The way Citus does this: Citus parallelizes your distributed SQL queries across multiple cores per worker node, by opening multiple Postgres connections to each worker during the SQL query execution, to query the shards on each Citus worker node in parallel.
Unlike the built-in parallel query mechanism in PostgreSQL, Citus continues to parallelize queries under high concurrency. However, connections in PostgreSQL are a scarce resource and prior to Citus 9.3, distributed SQL queries could fail when the coordinator exceeded the Postgres connection limit on the Citus worker nodes.
The good news is, in Citus 9.3, the Citus adaptive executor now tracks and limits the number of outgoing connections to each worker (configurable using citus.max_shared_pool_size
) in a way that achieves fairness between SQL queries, to avoid any kind of starvation issues.
Effectively, the connection management in the Citus adaptive executor is now adaptive to both the type of PostgreSQL query it is running, as well as the load on the system. And if you have a lot of analytical SQL queries running at the same time, the adaptive connection management in Citus will now magically keep working without needing to set up PgBouncer.
In Citus 9.3, Citus now automatically propagates commands like ALTER ROLE current_user SET..TO..
to all current and new workers. This gives you a way to reliably set configurations across all nodes in the cluster. (N.B. You do need to be the database superuser to take advantage of this new feature.)
Citus stores the results of PostgreSQL queries on shards in a tuple store (an in-memory data structure that overflows into a file) on the Citus coordinator.
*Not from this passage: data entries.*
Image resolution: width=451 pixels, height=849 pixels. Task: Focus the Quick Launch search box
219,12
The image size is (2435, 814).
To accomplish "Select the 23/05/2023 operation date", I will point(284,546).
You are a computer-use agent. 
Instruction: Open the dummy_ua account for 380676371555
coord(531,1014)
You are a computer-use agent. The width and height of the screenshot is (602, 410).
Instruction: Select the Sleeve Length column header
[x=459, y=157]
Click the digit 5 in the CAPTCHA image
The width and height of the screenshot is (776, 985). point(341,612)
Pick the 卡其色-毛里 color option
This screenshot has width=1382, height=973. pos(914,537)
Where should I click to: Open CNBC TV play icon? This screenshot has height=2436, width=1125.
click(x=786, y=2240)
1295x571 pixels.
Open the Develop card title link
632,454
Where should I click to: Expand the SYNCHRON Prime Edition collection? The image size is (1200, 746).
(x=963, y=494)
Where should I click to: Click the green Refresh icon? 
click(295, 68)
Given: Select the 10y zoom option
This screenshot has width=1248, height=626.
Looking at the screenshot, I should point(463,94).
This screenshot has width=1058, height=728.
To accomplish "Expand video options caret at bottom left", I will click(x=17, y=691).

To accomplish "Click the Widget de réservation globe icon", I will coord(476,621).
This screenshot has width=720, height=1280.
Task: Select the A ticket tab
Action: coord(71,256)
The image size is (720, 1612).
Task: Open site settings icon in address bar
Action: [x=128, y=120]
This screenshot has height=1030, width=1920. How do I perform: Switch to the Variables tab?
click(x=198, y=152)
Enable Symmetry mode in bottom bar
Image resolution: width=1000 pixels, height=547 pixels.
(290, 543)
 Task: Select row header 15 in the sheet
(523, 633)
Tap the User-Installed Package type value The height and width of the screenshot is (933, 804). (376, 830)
The PostgreSQL executor can then process these results on the Citus coordinator as if they came from a regular Postgres table.
However, prior to Citus 9.3, the approach of writing to a tuple store sometimes caused issues when using pg_dump
to get the entire table’s contents, since the full distributed table might not fit on the Citus coordinator’s disk.
In Citus 9.3, we changed the implementation of the COPY <table> TO STDOUT
command, in order to stream tuples directly from the workers to the client without storing them.
Bottom line, if you need to pg_dump
your Citus distributed database, now you can stream your Citus database to your client directly, without using a lot of memory or storage on the Citus coordinator node.
When calling create_distributed_table
on a table on the coordinator that already contains data, the data is copied into newly created shards, but for technical reasons it is not immediately removed from the local table on the Citus coordinator node.
The presence of the local data could later cause issues, but the procedure for removing the old data was prone to mistakes and sometimes led to operational issues. In Citus 9.3, we introduced a new function, truncate_local_data_after_distributing_table
, to make it easier to clean up the local data—which saves space and makes sure you won't run into situations where you cannot create a Postgres constraint because the local data does not match it.
By the time I publish this post, our Citus distributed engineering team will be well on their way to Citus 9.4. I can’t wait to find out what our Postgres team will bring to us next.
With the advanced support for distributed SQL, operational improvements, and things that make it easier to migrate from single-node Postgres to a distributed Citus cluster—well, with Citus 9.3, your window functions will just work, you don’t have to worry about deciding whether every table needs to be distributed or not, you can do pg_dumps more easily, adaptive connection management will improve your operational experience… In short, we think Citus 9.3 is pretty darn awesome. I hope you do, too.